Wednesday, June 23, 2010

Too Dang Hot!

This heat is brutal, with mid- to upper 90s day after day after livelong day. Although I water them obsessively, my hanging baskets of flowers wouldn’t look out of place surrounded by sand, cacti, and dried longhorn cattle skulls. The short walk over black parking lot to the grocery store feels like a stroll through the fires of hell. Health-walking is best done prior to 8 A.M., lest you dehydrate.

It’s too dang hot!

Yes, I know I live in South Carolina. And I know it’s summer. And yeah, yeah, if I hate heat so much, why did I ever leave Michigan? Oh, stop. You’re getting on my last nerve, which means you’re too dang close, especially in this heat. No one should have to suffer this heat day after day, especially the girl who used to get heat rashes in Michigan.

If you’re sitting in the bow of a fast-moving boat, cutting across a beautiful lake, an ice-cold bottle of water in hand, with huge dollops of sun screen rubbed into your exposed parts, the heat can be tolerated. If, however, you’re grilling over hardwood charcoal on your South-facing patio, or taking a walk, or experiencing the 3:30 P.M. Farmer’s Market in town, it’s too hot. I can’t imagine how the workers building a house down the street manage. I should go over and turn the water hose on them—they’d probably erect a shrine in my honor.

Maybe I’ll go turn the hose on myself. The shrine-erecting can come after. Possibly in October.

Monday, June 14, 2010


If you walked into my house, you would think I was obsessively tidy. You would be wrong. There are pockets of chaos in my life—mostly to do with the written word. Too many books, too many articles torn out of magazines, too many recipes clipped or printed from the internet… Periodically I have to go through and sort, file and purge so that I can breathe again.

I have a lot of stuff. Every kitchen drawer and cabinet—except the one above the fridge, now that I think about it—is stuffed. I use most of my kitchen items regularly. But I realized recently that I even hang on to stuff I don’t like and don’t have a need for.

An example? Tarragon, an herb. I can’t stand the stuff. But brilliant me kept it in an overcrowded spice cabinet until I forgot how much I hated it, and last week I ruined some chicken salad (new recipe) with it.

So the tarragon is gone now, and the sesame seeds and thyme sit a little closer together in the turntable. (Shut up. It’s not obsessive to alphabetize spices. It’s practical.) And I am eyeing a few other things in my house that are no longer needed and I don’t even like. No, John, I’m not talking about you.

My brain gets cluttered, too. I’m an emotional person and have many loved ones in my life. Sometimes I get caught up in their pain and chaos, and I worry too much. So then I need to sort, file and purge. And breathe.
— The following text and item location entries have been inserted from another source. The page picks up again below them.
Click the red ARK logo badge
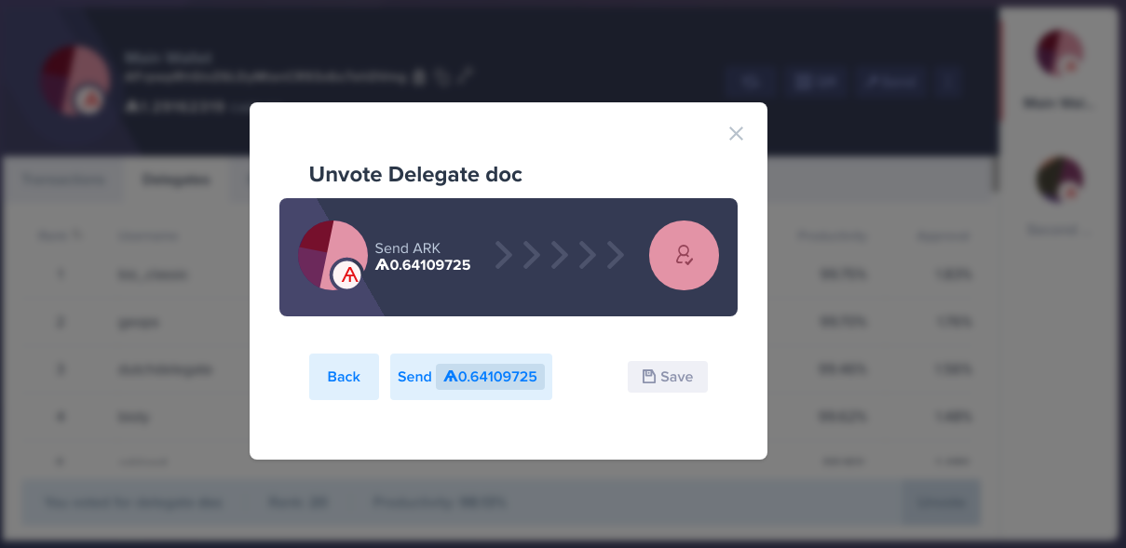The width and height of the screenshot is (1126, 548). click(348, 274)
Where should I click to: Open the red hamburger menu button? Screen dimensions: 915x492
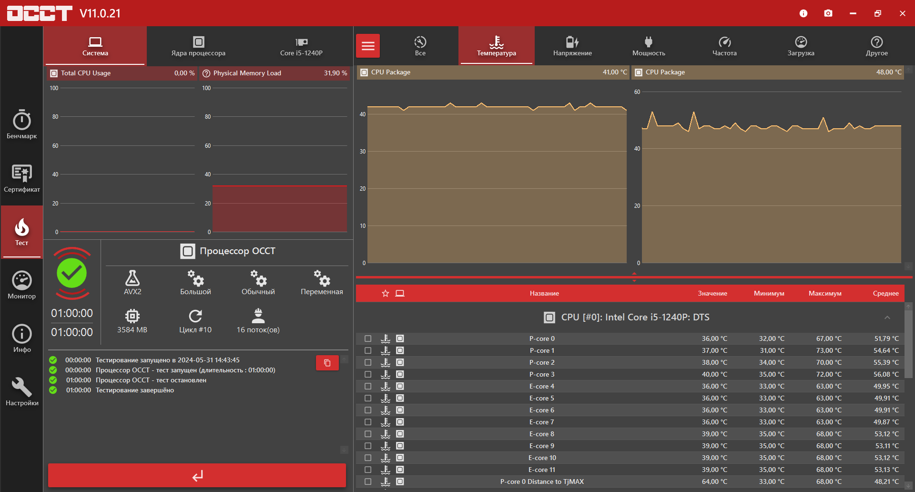point(368,46)
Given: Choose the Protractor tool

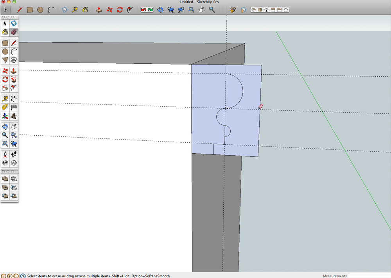Looking at the screenshot, I should coord(5,107).
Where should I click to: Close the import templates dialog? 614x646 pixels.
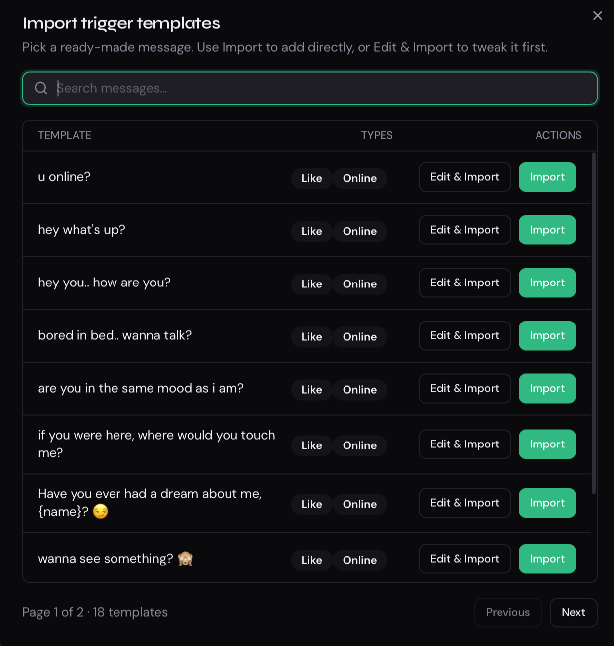[x=597, y=16]
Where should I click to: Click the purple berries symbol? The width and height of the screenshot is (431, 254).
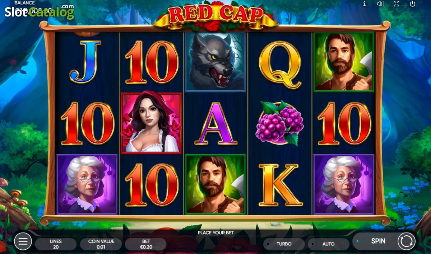tap(279, 123)
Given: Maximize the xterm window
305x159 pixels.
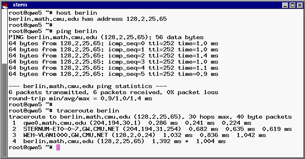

The next time you walk into my house you probably won’t notice a difference, but underneath I may have made a bit of a difference. In my house clutter, too.
What about you? Are you a clutterer? Ready to purge?

Wednesday, June 2, 2010

Vacation Brain

Recently I went on a vacation, a true vacation, not the annual grueling trip to our birthplaces, where we stay in other people’s homes whether they have room for us or not, and spend half of the trip in the car. No, this was a vacation. Beautiful rental house two blocks from the ocean beach, next to the pool, two blocks from restaurants, shops, free music nightly and an ice cream shop.


My life consisted of reading, hanging out on the beach, going to the pool, and usually going out to dinner. The hardest decision was when to shower; were we going to the pool or ocean in a minute? Shower before or after?

Before we left for Hilton Head Island, SC, I had visions of spending hours writing. I would have nothing but time, right? And I did write, some. But if I wasn’t in or near the water, I wanted to relax and read.

Vacation brain. I’ve only “suffered” from it a few times. As I mentioned, many of our vacations are spent driving 700+ miles to Michigan, then driving all over the state to visit family and friends and attend a reunion, then driving back home. It’s a blast, if exhausting, but there’s not much time to fully relax or to write. One summer I was so determined to keep writing, I wrote on a yellow legal pad in the car. And no, I wasn’t driving.

Vacation brain is the absence of worries, a calm, orderly, beautiful life, doing only what you want to do. In real life I don’t have a job to rush back to anymore, but I have a house, laundry, groceries to buy, children and grandchildren to cook for and spend time with, volunteer work, extended family concerns, friends, church, and writing. The first day back, I felt overwhelmed.

Ah, well, life is life and vacation is vacation. Time to get back to my real world and the fictional world of my novel, and neither of them are bad places to be. But oh, vacation brain—it’s a wonderful place.

Where is your wonderful place? Where do you go to experience “vacation brain?”